__ACTION ITEM 1__
From the commit description on the quant_cfg redesign, list every pain point of the old dict format that the Motivation section names.
__ACTION ITEM 2__
In the listing, take the lines starting at the one containing "Find the location of a particular element. Image" and ending at the one containing "This screenshot has height=648, width=1072.", and write them out with "Image resolution" swapped for "Screen resolution".

Commit 1cceb95
authored
[OMNIML-3689] PTQ quant_cfg semantic correction. Design in doc _quant_cfg.rst (#1094)
### What does this PR do?
#### Summary
Redesigns the `quant_cfg` configuration format in ModelOpt's PyTorch
quantization stack, replacing the previous dict-based format with an
**ordered list of typed `QuantizerCfgEntry` dicts**.
##### Motivation
The old `quant_cfg` dict had several pain points:
- **Ambiguous precedence**: no explicit way to reason about which entry
wins when multiple keys match a quantizer
- **Mixed key namespaces**: wildcard paths and PyTorch class names lived
in the same dict level, requiring ad-hoc dispatch
- **Magic `"default"` key**: an implicit, undocumented catch-all that
was easy to misuse
- **Poor composability**: merging two configs required dict updates that
silently discarded keys
- **No YAML round-trip fidelity**: the nested structure couldn't be
expressed cleanly in YAML
##### New format
`quant_cfg` is now an ordered list of `QuantizerCfgEntry` TypedDicts.
Each entry has:
- `quantizer_name` *(required)*: `fnmatch` wildcard matched against
quantizer module names
- `cfg` *(optional)*: dict (or list of dicts) of
`QuantizerAttributeConfig` fields
- `enable` *(optional)*: toggles quantizer on/off independently of `cfg`
- `parent_class` *(optional)*: restricts match to quantizers whose
parent module is of the given PyTorch class (e.g. `"nn.BatchNorm2d"`)
Entries are applied in list order; later entries override earlier ones.
The canonical pattern is deny-all first (`_base_disable_all`), then
selectively re-enable and configure, then apply standard exclusions
(`_default_disabled_quantizer_cfg`).
##### Changes
**Core library (`modelopt/torch/quantization/`)**
- **`config.py`**:
- Added `QuantizerCfgEntry` TypedDict (line 163) and
`find_quant_cfg_entry_by_path()` helper for exact-match lookup of
entries by path.
- Added `normalize_quant_cfg_list()` (line 1539) that converts legacy
formats (flat dict, single-key dicts, `nn.*`-scoped dicts, `"default"`
key) to canonical `QuantizerCfgEntry` lists. After normalization every
entry is guaranteed to have explicit `quantizer_name`, `enable`, and
`cfg` keys.
- Converted `_default_disabled_quantizer_cfg` and
`_mamba_moe_disabled_quantizer_cfg` from dicts to lists of
`QuantizerCfgEntry`.
- Added `_base_disable_all` (line 205): canonical deny-all entry
(`[{"quantizer_name": "*", "enable": False}]`).
- Converted all ~30 built-in config constants (`INT8_DEFAULT_CFG`,
`FP8_DEFAULT_CFG`, `NVFP4_DEFAULT_CFG`, etc.) to list format using
`*_base_disable_all` and `*_default_disabled_quantizer_cfg` unpacking.

__RECORDS FOR THIS EXERCISE__

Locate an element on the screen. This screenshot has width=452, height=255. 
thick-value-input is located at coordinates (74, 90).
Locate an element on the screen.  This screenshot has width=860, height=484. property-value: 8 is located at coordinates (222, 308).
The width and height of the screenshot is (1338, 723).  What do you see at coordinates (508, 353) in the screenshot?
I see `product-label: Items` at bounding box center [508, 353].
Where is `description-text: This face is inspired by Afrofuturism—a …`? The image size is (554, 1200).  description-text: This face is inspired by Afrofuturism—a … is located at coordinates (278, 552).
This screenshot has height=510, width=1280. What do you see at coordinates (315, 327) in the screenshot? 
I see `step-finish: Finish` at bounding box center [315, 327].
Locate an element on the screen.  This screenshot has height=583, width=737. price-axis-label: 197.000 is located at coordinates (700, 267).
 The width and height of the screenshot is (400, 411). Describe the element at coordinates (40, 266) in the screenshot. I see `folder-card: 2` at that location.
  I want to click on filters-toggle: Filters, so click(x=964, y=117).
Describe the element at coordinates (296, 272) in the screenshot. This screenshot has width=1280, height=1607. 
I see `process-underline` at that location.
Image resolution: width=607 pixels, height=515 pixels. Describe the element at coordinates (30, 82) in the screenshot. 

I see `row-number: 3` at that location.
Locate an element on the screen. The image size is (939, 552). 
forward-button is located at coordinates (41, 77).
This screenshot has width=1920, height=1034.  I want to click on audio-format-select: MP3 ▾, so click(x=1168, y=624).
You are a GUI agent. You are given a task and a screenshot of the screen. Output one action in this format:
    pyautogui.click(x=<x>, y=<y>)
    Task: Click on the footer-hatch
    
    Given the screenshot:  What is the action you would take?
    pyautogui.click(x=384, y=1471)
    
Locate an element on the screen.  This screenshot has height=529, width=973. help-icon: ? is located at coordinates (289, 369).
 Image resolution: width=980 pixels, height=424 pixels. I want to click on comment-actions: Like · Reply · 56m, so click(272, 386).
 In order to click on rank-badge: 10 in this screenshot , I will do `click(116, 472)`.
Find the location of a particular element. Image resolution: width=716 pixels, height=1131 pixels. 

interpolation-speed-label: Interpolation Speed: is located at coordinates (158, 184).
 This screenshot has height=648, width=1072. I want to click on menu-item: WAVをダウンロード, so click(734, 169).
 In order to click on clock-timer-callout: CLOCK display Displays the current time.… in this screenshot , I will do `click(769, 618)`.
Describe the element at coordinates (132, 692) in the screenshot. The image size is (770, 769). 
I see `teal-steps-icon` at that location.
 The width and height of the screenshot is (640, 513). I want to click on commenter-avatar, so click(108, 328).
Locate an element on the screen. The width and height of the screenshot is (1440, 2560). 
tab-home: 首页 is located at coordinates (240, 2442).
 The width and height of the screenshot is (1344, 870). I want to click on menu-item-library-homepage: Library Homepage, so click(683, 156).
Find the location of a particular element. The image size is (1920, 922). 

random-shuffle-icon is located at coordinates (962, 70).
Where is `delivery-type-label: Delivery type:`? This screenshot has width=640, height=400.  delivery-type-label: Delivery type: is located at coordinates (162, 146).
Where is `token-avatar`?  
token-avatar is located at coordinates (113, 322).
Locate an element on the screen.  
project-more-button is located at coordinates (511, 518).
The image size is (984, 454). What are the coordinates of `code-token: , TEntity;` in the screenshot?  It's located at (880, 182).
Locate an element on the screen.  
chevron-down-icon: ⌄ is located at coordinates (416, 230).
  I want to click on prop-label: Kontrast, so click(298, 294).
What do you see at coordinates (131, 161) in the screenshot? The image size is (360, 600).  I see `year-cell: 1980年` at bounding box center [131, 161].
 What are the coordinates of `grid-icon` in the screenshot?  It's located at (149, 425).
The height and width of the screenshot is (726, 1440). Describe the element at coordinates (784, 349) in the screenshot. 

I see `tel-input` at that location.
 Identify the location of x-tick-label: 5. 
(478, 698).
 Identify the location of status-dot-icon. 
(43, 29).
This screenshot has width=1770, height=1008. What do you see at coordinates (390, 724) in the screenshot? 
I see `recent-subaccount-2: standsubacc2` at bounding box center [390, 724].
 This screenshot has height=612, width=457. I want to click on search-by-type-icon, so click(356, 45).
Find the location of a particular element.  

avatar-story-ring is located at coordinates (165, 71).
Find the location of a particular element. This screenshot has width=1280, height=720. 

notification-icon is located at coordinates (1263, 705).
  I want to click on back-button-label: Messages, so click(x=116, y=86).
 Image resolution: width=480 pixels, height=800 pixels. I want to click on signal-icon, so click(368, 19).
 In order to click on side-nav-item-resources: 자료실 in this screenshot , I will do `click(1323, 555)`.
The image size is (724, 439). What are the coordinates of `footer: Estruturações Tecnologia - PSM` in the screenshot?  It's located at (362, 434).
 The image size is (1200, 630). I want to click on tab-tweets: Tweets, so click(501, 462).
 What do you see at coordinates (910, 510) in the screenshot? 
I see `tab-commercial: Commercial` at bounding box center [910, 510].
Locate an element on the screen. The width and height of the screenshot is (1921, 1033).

__EXERCISE SOLUTION 1__
- Ambiguous precedence
- Mixed key namespaces
- Magic `"default"` key
- Poor composability
- No YAML round-trip fidelity

__EXERCISE SOLUTION 2__
Find the location of a particular element. Screen resolution: width=716 pixels, height=1131 pixels. 

interpolation-speed-label: Interpolation Speed: is located at coordinates (158, 184).
 This screenshot has height=648, width=1072. I want to click on menu-item: WAVをダウンロード, so click(734, 169).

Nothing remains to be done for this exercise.